Written by: cafemosaicoec
Photos: Diana Godoy Saker
Fanesca is an emblematic dish of Ecuador, traditionally prepared on Easter and celebrated by both Catholic and indigenous groups. This thick soup is made with cod, 12 grains, cabbage, Andean pumpkins, cheese, milk, and peanuts. Its origin comes from the fusion of cultures and religious beliefs back in the XIX century.
“During the colony, in the period of evangelization, the Spaniards combined Catholic symbols and beliefs with indigenous elements, it was their strategy to achieve cultural mestizaje (Cueva, 2014)”. This mestizaje is also found in churches, art, architecture, and writings of the epoch. Suns, moons, corn symbols are intertwined with the Spanish Catholic symbols.
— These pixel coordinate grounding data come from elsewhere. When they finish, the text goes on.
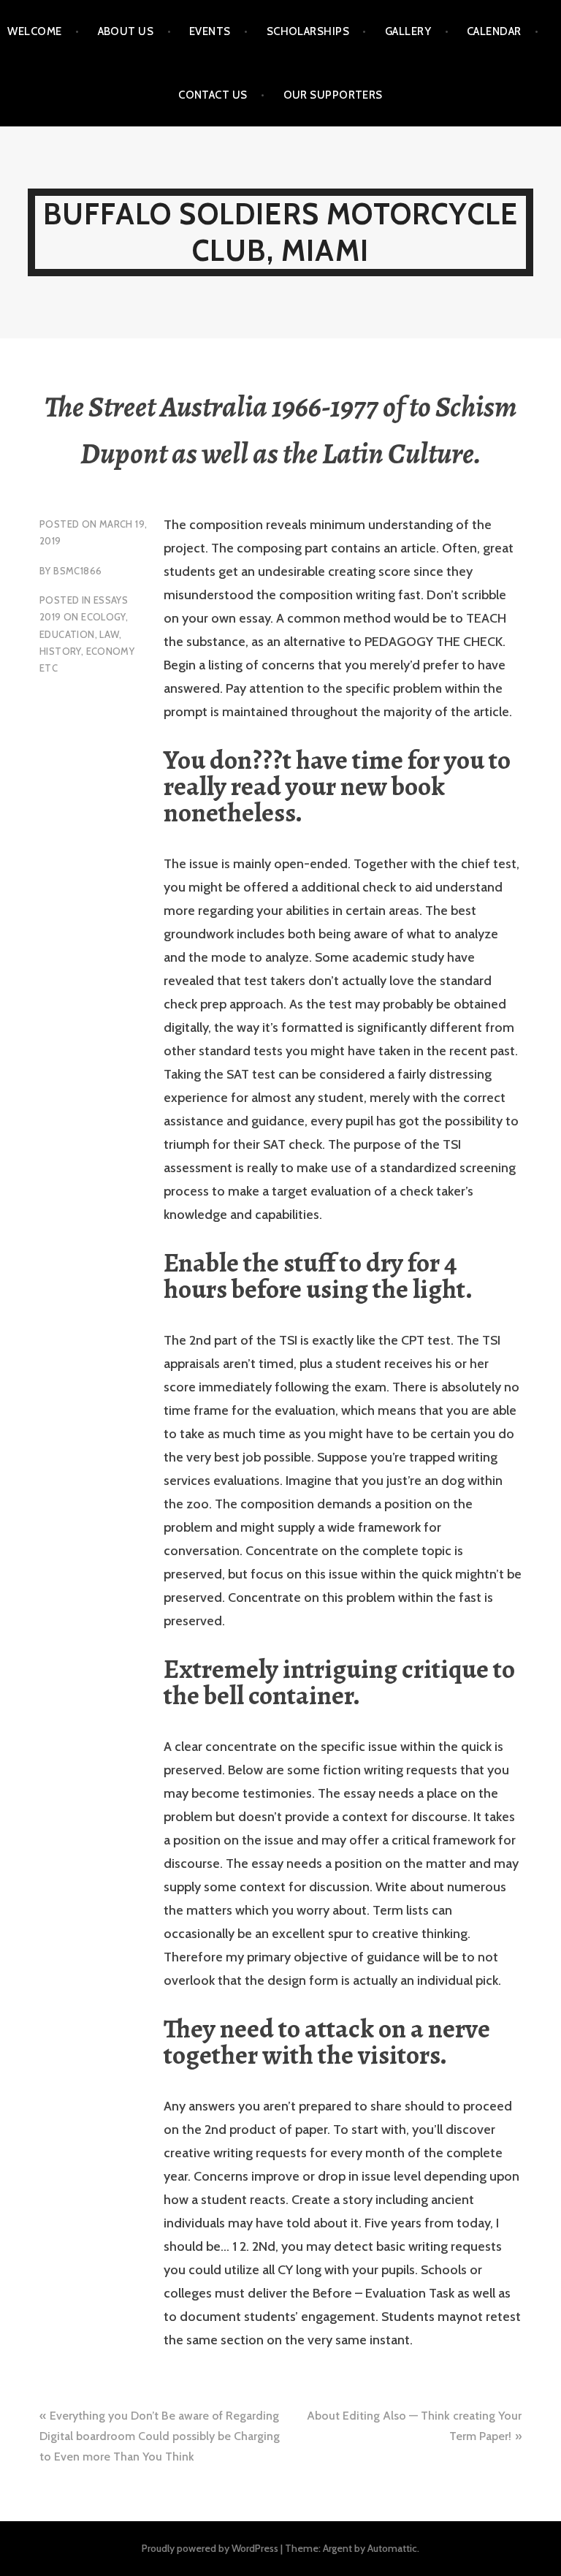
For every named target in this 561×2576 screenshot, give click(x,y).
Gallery (408, 31)
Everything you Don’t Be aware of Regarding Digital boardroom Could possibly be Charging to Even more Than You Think (159, 2436)
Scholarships (308, 31)
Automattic (392, 2548)
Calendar (494, 31)
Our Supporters (333, 95)
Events (210, 31)
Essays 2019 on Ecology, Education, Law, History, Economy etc (86, 633)
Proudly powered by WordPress (210, 2548)
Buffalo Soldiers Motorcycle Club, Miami (280, 232)
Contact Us (213, 95)
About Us (126, 31)
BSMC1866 (77, 571)
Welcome (34, 31)
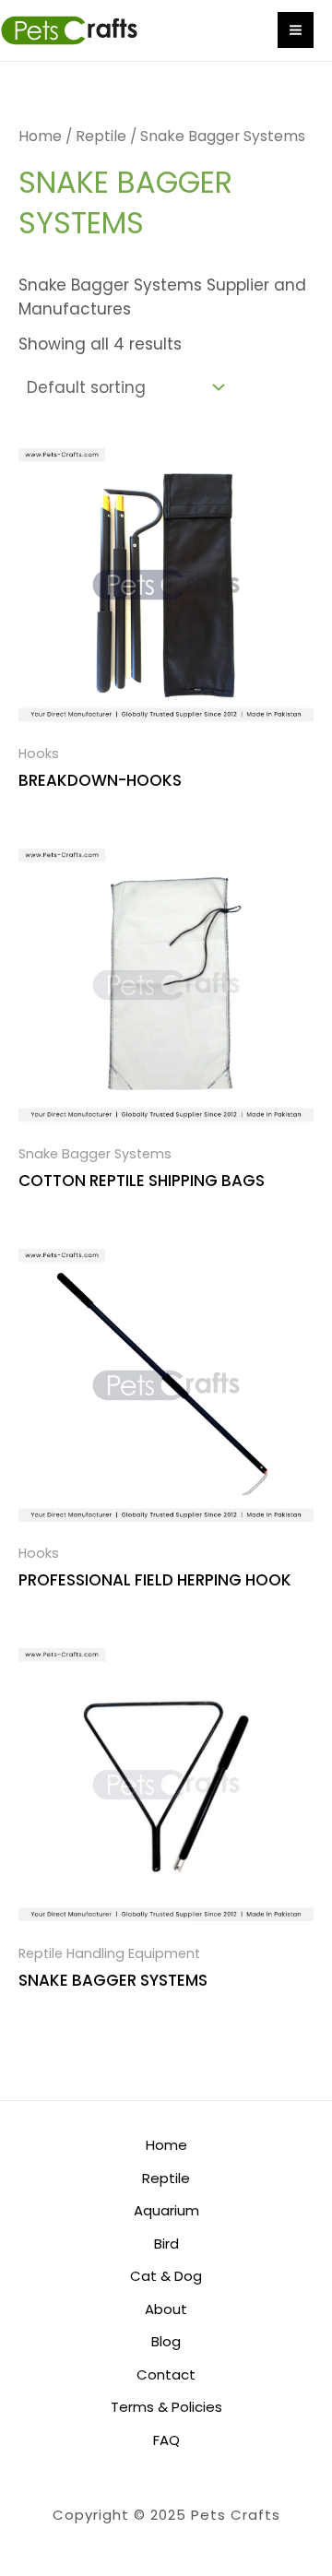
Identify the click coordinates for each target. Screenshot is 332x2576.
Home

Fanesca began as a ceremonial dish prepared by the indigenous people 4000 years ago to celebrate the harvest. It was originally prepared using local grains such as melloco, chocho, beans, corn, habas, potatoes, peanuts, as well as products used in trade such as fish. With the coming of the europeans, several products where added to the local cuisine like peas, lentil, parsley, onion and eggs. Fanesca truly represents a fusion of culture clash. During the Semana Santa (holy week), christians celebrate the passion, death, and resurrection of Jesus Christ and at the same time indians celebrate the beginning of the harvest. While christians use twelve grains representing the twelve apostles of Christ, the indians add grains to celebrate fertility. Regardless of your ethnicity, there is no argument that Fanesca is a mystical dish that brings Ecuadorian families together. It is a very elaborate dish to prepare so a lot of hands are needed. Ecuadorian families are large and include distant relatives and friends so a very big pot is needed! If you happen to be in Ecuador during Semana Santa (April), don’t forget to try Fanesca and enjoy the flavors of our cultural heritage.
Ecuadorian tradition serves up Fanesca with molo (mashed potatoes) and may include other accompaniments such as chihuiles (a type of tamale), and desserts such as pristinos, caramelized figs with cheese, and arroz con leche (sweet rice in milk with raisins).